Sue Runyard’s Museums marketing handbook of 1994 provided an A-to-Z practical introduction to marketing. The present work adopts a more strategic approach, examining the principles which underlie marketing and public relations and explaining how they apply to cultural institutions, as well as providing practical advice. It encompasses the marketing strategies required for institutions as a whole, as well as for individual exhibitions or events. It considers the relationship of museums not only to tourism, but also to wider audience development in order to promote access to parts of the population not reached before. New techniques—direct marketing through mail, internet and other means—are also covered. From the public relations section, advice on dealing with the threat of funding cuts and crisis communications of all kinds (in their time the authors seem to have been confronted with little short of the ten plagues of Egypt) should be required reading for every museum director.

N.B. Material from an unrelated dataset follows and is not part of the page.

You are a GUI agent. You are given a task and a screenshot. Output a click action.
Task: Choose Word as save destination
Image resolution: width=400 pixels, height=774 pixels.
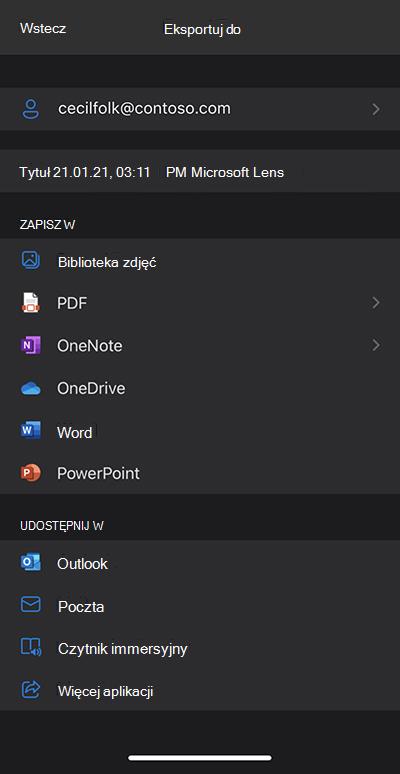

Underpinning all the marketing and public relations strategies is the basic discipline of research, planning, implementation and evaluation. The authors firmly believe in the power of information, “In marketing terms, gathering and understanding ‘foundation’ information is critical to success.” But they warn against asking the wrong sort of questions. Millennium Experience bureaucrats puzzling over the seeming discrepancy between the Dome’s highish approval ratings and lowish visitor figures would do well to heed the warning to “beware of the politeness factor”: the public’s desire to confirm the decision to commit time and money to a visit by taking a positive view of the experience.

The handbook touches on some larger themes, from the relationship between marketing, public relations and fund-raising (a chapter contributed by Camilla Boodle) to regional economic impact studies. Case studies liberally sprayed with bullet-points are scattered somewhat haphazardly throughout the text. Ironically, in its poor editorial and production values, the Stationery Office has failed to rise to the authors’ marketing standards, while the retail price is little short of extortionate.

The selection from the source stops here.